Most people know, generally, what a dentist does. But what about an endodontist? Less than 3% of dentists go on to become endodontists, so it’s not surprising that many people might not know what they do.
An endodontist is a dentist who specializes in root canal procedures and other treatments involving the pulp and nerves inside teeth. Root canals are needed when tooth decay has advanced beyond a cavity and has attacked the inner parts of a tooth. The word comes from the Greek terms “endo,” meaning “within,” and “odont,” meaning “tooth.”
Schooling for Dentists and Endodontists
The difference between dentists and endodontists starts with their education. All dental students receive training in basic endodontic treatment in dental school. Learning to perform root canal procedures is part of the curriculum.
But endodontists go on to complete an additional two to three years of advanced training focusing only on endodontic procedures. They become specialists in root canals, endodontic retreatment, endodontic surgery, dental implants, and the treatment of traumatic dental injuries.
Who Should Do Your Root Canal?
------
- **Task statement**: Please copy everything from "Schooling for Dentists" down to "of the curriculum." in the article about endodontists, and change "curriculum" to "coursework".

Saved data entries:
------
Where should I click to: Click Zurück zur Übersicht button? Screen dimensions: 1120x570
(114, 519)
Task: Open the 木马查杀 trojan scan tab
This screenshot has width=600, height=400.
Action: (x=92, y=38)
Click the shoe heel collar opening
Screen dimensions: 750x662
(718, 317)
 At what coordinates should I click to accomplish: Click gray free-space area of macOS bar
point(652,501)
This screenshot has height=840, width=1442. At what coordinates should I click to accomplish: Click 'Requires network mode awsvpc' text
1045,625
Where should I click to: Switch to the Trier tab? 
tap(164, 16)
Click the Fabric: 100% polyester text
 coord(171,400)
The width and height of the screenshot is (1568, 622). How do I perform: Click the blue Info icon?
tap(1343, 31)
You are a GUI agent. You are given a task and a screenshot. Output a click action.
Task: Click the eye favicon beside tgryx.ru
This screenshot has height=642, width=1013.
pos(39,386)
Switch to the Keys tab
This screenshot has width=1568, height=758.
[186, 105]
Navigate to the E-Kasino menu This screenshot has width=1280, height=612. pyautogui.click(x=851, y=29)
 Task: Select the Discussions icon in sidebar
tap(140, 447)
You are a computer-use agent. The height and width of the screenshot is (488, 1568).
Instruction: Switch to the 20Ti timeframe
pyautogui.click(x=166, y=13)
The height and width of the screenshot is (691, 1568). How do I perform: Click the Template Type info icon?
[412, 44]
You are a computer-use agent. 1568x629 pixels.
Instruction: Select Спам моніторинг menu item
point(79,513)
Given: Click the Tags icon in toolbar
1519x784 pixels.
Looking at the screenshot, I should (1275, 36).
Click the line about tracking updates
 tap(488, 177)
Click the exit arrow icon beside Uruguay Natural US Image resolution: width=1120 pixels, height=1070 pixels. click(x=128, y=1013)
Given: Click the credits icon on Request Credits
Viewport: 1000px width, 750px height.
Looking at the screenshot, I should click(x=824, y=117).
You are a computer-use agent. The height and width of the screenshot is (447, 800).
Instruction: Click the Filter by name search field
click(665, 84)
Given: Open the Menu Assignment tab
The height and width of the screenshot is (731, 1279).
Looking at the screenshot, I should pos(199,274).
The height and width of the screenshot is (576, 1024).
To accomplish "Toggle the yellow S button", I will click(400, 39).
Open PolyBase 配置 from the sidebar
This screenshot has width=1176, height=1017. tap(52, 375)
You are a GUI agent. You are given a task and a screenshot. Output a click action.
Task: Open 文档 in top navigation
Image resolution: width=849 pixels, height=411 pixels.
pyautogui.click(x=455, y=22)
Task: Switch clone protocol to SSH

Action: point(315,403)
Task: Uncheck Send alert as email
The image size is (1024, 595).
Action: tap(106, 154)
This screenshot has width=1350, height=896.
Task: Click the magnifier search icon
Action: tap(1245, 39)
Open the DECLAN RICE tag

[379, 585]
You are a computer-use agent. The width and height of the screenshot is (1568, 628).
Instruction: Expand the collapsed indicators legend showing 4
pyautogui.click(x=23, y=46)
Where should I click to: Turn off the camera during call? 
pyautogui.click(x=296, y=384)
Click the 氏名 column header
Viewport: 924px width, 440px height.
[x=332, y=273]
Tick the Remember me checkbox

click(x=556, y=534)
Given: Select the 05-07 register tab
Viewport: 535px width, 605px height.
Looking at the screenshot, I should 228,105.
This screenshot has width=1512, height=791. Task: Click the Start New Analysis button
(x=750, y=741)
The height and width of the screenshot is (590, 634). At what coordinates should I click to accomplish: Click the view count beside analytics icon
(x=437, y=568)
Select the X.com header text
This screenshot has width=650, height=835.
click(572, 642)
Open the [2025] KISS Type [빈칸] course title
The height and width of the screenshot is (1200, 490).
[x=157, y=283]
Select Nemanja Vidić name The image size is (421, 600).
------
- **Solution to this exercise**:
Schooling for Dentists and Endodontists
The difference between dentists and endodontists starts with their education. All dental students receive training in basic endodontic treatment in dental school. Learning to perform root canal procedures is part of the coursework.